INSTRUCTION - Echo the lines starting with the line containing "Tap the 13:23" and going on through the end of the rows, copying each one verbatim.
==== MATERIAL SUPPLIED ====
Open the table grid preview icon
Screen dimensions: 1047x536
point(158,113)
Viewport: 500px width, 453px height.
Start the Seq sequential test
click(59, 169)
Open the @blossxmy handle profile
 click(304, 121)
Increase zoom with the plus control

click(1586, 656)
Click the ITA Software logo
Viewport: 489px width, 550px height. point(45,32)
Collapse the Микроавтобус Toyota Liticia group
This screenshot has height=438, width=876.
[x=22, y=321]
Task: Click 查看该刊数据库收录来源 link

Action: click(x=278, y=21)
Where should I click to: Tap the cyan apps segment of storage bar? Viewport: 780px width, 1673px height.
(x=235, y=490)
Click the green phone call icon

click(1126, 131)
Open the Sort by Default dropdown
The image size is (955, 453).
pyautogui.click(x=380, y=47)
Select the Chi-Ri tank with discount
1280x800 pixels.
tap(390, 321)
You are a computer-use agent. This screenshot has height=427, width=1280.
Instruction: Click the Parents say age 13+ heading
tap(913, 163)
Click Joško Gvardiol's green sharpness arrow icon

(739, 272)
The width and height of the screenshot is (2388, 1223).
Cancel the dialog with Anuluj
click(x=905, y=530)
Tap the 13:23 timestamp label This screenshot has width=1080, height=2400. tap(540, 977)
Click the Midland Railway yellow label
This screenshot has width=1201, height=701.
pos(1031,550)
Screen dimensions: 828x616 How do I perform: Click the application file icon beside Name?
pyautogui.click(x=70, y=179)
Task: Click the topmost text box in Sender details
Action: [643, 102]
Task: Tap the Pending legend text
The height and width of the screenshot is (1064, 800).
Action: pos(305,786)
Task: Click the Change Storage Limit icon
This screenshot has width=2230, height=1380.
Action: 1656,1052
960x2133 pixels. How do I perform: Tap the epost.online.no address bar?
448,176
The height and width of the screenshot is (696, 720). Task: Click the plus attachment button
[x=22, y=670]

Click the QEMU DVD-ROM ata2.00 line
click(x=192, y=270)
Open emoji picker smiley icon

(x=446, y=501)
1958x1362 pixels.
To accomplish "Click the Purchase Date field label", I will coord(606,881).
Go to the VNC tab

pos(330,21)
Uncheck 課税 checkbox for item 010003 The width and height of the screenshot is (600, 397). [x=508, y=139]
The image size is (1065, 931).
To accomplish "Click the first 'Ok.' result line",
====
OUTPUT -
Tap the 13:23 timestamp label This screenshot has width=1080, height=2400. tap(540, 977)
Click the Midland Railway yellow label
This screenshot has width=1201, height=701.
pos(1031,550)
Screen dimensions: 828x616 How do I perform: Click the application file icon beside Name?
pyautogui.click(x=70, y=179)
Task: Click the topmost text box in Sender details
Action: [643, 102]
Task: Tap the Pending legend text
The height and width of the screenshot is (1064, 800).
Action: pos(305,786)
Task: Click the Change Storage Limit icon
This screenshot has width=2230, height=1380.
Action: 1656,1052
960x2133 pixels. How do I perform: Tap the epost.online.no address bar?
448,176
The height and width of the screenshot is (696, 720). Task: Click the plus attachment button
[x=22, y=670]

Click the QEMU DVD-ROM ata2.00 line
click(x=192, y=270)
Open emoji picker smiley icon

(x=446, y=501)
1958x1362 pixels.
To accomplish "Click the Purchase Date field label", I will coord(606,881).
Go to the VNC tab

pos(330,21)
Uncheck 課税 checkbox for item 010003 The width and height of the screenshot is (600, 397). [x=508, y=139]
The image size is (1065, 931).
To accomplish "Click the first 'Ok.' result line",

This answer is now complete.